So, worst case scenario, Manchester City can’t be caught. The lead, five points as it stands now after just 10 games, continues to grow. Over 38 matches, they exert their superiority. Try as they might, Manchester United and Tottenham fall away. What then?
Well, it may not be as bad as you think. Watching Tottenham run amok against Real Madrid at Wembley, seeing Manchester United cruise through qualifying, all is not lost.
Even if City do take the Premier League, that does not mean they cannot be beaten in Europe. These are set-piece events in a cup competition. The best team doesn’t always win.
Manchester City are so strong that their rivals might lost touch in the Premier League
Jose Mourinho’s management style is well suited to the format of cup competitions
Jose Mourinho has conquered Europe twice. Either time, did he have the best team? Quite probably not. Manchester United should have beaten Porto in 2004 and the rearguard action that took Inter Milan past Barcelona in 2010 was staggering. Mourinho set his players up magnificently in both campaigns, just as he did when steering United through the Europa League last season.
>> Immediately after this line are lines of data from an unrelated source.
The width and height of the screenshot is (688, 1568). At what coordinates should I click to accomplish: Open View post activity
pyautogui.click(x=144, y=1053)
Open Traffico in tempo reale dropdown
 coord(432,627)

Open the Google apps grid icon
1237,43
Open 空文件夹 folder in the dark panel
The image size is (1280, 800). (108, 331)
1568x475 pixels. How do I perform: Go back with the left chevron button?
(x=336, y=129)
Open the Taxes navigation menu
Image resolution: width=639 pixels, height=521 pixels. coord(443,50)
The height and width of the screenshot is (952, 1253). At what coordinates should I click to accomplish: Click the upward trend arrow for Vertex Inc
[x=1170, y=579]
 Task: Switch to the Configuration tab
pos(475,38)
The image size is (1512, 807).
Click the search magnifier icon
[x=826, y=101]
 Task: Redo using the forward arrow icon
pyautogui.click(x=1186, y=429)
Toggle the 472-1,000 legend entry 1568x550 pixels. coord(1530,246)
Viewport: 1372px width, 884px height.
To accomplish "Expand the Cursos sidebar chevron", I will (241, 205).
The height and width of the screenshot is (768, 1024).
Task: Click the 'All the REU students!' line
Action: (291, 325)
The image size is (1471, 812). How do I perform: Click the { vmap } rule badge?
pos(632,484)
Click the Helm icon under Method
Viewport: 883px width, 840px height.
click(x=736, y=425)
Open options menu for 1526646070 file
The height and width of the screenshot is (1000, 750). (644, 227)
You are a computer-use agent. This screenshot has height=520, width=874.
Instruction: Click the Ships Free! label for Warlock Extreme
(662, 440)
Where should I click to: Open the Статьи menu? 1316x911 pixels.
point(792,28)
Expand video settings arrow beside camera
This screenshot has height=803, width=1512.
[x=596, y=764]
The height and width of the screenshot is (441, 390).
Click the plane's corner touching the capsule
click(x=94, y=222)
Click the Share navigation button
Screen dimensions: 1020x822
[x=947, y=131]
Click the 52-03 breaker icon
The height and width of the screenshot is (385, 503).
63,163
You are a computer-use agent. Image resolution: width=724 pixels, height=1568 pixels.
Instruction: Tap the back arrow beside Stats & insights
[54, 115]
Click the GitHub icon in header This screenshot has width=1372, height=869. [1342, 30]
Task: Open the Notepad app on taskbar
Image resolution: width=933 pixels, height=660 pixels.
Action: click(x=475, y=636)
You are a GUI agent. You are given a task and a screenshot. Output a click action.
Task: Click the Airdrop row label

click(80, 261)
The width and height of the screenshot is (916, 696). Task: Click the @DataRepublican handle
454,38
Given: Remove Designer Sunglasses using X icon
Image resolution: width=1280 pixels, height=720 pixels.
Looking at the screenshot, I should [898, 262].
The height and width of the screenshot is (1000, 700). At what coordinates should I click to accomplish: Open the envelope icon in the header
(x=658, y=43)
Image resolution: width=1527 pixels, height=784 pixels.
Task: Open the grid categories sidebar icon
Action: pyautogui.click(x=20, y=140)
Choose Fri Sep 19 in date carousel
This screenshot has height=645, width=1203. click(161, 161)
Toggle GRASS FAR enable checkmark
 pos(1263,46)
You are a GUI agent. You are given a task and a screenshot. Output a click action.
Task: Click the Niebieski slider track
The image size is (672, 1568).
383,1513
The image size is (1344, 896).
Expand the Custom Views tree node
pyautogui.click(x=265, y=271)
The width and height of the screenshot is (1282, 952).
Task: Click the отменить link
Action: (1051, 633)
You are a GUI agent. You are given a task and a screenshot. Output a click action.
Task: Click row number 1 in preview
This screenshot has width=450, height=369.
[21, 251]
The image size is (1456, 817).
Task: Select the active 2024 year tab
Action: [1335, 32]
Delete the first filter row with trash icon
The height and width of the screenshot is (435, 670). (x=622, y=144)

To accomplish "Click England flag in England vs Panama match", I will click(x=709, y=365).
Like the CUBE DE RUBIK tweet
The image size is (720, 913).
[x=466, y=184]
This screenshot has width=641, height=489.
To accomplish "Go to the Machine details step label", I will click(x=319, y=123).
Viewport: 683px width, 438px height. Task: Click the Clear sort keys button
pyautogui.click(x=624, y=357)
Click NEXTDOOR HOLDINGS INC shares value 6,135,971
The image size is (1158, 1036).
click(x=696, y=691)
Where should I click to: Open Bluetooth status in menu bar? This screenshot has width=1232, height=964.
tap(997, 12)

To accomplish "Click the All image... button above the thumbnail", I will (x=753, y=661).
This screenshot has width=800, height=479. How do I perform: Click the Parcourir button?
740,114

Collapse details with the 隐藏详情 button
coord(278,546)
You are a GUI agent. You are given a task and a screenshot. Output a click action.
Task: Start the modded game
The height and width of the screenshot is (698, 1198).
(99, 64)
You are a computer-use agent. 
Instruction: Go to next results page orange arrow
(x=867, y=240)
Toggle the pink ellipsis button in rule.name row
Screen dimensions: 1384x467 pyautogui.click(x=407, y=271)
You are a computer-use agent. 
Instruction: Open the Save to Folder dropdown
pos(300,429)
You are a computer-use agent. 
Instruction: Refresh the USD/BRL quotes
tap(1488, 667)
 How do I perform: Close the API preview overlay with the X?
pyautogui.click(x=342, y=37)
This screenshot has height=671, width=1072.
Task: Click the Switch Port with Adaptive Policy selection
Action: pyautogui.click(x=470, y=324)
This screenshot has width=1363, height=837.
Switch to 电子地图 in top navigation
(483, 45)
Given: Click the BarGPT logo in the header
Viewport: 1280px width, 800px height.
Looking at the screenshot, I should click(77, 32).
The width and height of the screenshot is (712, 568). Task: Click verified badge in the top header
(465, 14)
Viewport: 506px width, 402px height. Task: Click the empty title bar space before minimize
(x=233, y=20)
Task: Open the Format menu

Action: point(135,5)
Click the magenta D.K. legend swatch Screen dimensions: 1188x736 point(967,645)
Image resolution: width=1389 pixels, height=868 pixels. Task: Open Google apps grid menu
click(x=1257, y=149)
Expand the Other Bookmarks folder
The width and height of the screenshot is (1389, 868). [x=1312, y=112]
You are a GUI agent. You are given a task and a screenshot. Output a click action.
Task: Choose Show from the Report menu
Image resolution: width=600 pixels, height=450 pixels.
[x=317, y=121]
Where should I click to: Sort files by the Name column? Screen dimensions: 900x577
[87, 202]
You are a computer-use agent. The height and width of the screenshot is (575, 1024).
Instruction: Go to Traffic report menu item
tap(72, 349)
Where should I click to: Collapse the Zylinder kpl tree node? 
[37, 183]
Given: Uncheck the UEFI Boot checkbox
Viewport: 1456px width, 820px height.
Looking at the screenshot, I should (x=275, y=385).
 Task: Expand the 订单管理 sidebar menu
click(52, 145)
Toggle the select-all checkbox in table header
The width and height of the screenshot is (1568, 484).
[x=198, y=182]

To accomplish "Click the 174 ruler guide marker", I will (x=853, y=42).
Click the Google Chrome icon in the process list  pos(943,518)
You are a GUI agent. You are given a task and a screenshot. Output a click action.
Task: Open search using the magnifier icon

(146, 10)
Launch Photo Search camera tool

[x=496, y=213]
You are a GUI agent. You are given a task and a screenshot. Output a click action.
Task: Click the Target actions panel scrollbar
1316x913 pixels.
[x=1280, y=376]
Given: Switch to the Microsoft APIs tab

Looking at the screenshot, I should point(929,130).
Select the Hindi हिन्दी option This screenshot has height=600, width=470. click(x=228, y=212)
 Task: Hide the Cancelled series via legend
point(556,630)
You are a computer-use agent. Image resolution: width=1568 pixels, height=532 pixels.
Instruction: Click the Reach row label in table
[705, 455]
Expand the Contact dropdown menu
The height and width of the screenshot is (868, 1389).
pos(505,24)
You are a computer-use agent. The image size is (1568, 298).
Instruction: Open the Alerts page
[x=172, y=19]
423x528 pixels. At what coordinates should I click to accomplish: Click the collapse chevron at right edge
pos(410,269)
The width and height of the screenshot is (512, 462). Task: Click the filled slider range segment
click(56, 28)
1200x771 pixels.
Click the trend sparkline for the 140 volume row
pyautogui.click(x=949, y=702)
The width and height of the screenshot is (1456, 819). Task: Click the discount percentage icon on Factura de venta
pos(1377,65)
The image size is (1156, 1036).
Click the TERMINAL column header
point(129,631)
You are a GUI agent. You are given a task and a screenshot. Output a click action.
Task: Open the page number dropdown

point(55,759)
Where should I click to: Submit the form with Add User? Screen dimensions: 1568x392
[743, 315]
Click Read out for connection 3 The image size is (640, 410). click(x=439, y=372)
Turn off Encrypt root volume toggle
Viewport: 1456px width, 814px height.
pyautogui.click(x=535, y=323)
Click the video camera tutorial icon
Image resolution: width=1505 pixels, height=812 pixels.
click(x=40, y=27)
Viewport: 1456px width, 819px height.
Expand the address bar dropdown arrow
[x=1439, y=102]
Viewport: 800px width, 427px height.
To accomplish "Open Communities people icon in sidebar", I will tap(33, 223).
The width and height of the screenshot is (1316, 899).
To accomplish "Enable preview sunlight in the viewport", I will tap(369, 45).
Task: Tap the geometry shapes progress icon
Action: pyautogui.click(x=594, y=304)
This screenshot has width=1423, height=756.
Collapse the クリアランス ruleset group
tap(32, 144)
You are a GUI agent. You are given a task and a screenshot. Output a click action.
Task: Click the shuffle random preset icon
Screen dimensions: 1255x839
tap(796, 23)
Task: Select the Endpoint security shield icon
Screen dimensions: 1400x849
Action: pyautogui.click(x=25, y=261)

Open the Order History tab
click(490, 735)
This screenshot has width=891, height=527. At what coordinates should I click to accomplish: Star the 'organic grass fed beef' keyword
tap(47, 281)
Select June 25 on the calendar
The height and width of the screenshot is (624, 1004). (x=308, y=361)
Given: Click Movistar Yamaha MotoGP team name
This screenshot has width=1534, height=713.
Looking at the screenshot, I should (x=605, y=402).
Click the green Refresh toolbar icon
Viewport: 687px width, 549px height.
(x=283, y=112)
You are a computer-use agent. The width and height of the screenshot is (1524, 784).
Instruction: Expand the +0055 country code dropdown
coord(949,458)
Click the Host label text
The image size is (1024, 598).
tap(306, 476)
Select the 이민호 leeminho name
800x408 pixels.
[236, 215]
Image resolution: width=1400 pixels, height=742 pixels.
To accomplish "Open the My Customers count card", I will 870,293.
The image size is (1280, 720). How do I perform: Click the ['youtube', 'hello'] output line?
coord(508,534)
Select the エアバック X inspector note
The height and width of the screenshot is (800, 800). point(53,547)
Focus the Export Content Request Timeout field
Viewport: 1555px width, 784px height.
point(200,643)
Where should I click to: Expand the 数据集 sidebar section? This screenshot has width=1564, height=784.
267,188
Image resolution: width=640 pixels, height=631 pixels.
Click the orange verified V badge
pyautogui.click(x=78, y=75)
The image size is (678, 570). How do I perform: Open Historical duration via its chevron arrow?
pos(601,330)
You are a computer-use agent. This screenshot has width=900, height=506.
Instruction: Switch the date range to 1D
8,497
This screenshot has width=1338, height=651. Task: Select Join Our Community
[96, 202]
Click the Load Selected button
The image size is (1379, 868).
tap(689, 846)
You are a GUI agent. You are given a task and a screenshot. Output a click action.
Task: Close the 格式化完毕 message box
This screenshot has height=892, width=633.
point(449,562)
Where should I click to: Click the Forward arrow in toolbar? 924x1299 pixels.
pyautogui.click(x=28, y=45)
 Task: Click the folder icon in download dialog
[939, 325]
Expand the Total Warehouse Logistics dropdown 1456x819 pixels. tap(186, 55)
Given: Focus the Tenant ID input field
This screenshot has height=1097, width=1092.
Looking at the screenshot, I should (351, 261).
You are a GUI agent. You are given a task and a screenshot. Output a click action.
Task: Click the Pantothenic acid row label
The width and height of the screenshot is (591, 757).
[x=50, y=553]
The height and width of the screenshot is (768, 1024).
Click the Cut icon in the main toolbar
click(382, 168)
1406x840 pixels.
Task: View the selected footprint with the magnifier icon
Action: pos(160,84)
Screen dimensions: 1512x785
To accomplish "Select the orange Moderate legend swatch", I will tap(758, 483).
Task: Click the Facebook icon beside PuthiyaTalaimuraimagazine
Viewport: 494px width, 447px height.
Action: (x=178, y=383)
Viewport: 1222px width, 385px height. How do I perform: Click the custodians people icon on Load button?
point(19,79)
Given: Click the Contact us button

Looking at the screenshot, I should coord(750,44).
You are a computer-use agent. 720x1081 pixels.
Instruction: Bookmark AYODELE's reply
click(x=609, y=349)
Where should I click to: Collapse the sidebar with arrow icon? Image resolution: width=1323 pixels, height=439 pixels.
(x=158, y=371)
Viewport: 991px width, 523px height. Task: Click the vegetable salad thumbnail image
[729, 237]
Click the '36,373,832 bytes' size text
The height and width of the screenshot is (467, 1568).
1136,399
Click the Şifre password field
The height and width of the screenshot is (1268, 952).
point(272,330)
A brilliant 90 minutes has a greater impact in Europe than it does domestically. Mourinho may well have a plan to halt Manchester City when the clubs meet on December 10, but if City are better over 38 games it can only have limited impact.
In 2013-14, Mourinho’s brilliantly organised Chelsea side defeated Manchester City home and away. It didn’t matter — over 38 games, City won the League, four points ahead of Chelsea, who came third.
If City gain five points on Manchester United every 10 games this season, they can lose to them twice and still win the League by 13 points.
Manchester United may well have a better chance of winning in Europe than domestically
Cup competitions are different. Manna for a tactician like Mourinho, in fact. His 0-0 draw at Anfield would have been a great result in a Champions League knockout game. Get them back to Old Trafford, win, and you’re through. Indeed, if Manchester City went head to head with Manchester United over two legs in Europe, Mourinho’s unapologetic pragmatism would be to his advantage.
Pep Guardiola plays his way. He will not change. His believes in his methods and has the track record to support his argument. Mourinho is not so proud.
He adapts to the circumstances, even if it makes him unpopular. Inter Milan swept Barcelona aside in their first leg in 2010 then defended magnificently when the occasion called for it in the return — particularly once reduced to 10 men.
Mourinho would have no qualms about stifling any game if necessary. He would be an extraordinarily dangerous Champions League opponent for Guardiola.
Now consider Tottenham. The problem is obvious. In a run stretching back to 1998, the club have won four of 86 away matches against Manchester United, Chelsea, Liverpool and Arsenal. Last week’s defeat at Old Trafford was typical of the malaise.
Tottenham’s lack of confidence against Premier League rivals may not be a problem in Europe
Even without Harry Kane, Spurs looked good in the first half, but confidence failed them, they faded after half-time and United deserved their victory. It is hard to win the League with such a poor record against immediate rivals.
But cup football is random. Tottenham may not have to overcome feelings of inferiority at Old Trafford to win in Europe, a rival could dispose of United for them.
In 2011-12, Chelsea lost three and drew two of their six Premier League matches against Manchester City, Manchester United and Arsenal, the top three. It didn’t stop them winning the Champions League, however, because Bayern Munich and Napoli took out City at the group stage, where Basle and Benfica did for Manchester United. AC Milan then dispatched Arsenal in the last 16.
In some sports, golf, for instance, or much of athletics, the winner has to beat the field. But cup football is like tennis. Andy Murray did not have to defeat Roger Federer to win the 2012 US Open because he was eliminated by Tomas Berdych. At Wimbledon in 2016, Federer and Novak Djokovic were conveniently taken out by Milos Raonic and Sam Querrey.
That is the nature of knockout competition. What if Guardiola’s Manchester City were drawn against Paris Saint-Germain in the quarter-finals? There are all sorts of ways paths could open for Spurs. Wolves, don’t forget, were a late one-on-one chance from knocking Manchester City out of the Carabao Cup this season.
It was not entirely the same for Liverpool, when they won the Champions League under Rafa Benitez in 2004-05. They lost to Manchester United home and away in the League that year — but AC Milan took care of United in Europe.
Manchester City will always play Pep Guardiola’s way regardless of the competition
Arsenal succumbed to Bayern Munich, as ever, leaving Liverpool to overcome Chelsea at the semi-final stage. This they did, despite losing home and away to them in the League that season — because it’s cup football and one night, and one goal, can mean everything.
So it may be that Manchester City’s march continues against Arsenal on Sunday. At home, and abroad, they look a very good team, and the result against Napoli this week was hugely impressive.
So nothing will be easy — but getting ahead of them over 38 matches, is considerably harder than doing it over two.
If United and Tottenham can’t be top dogs in England, they could always try defeating Europe.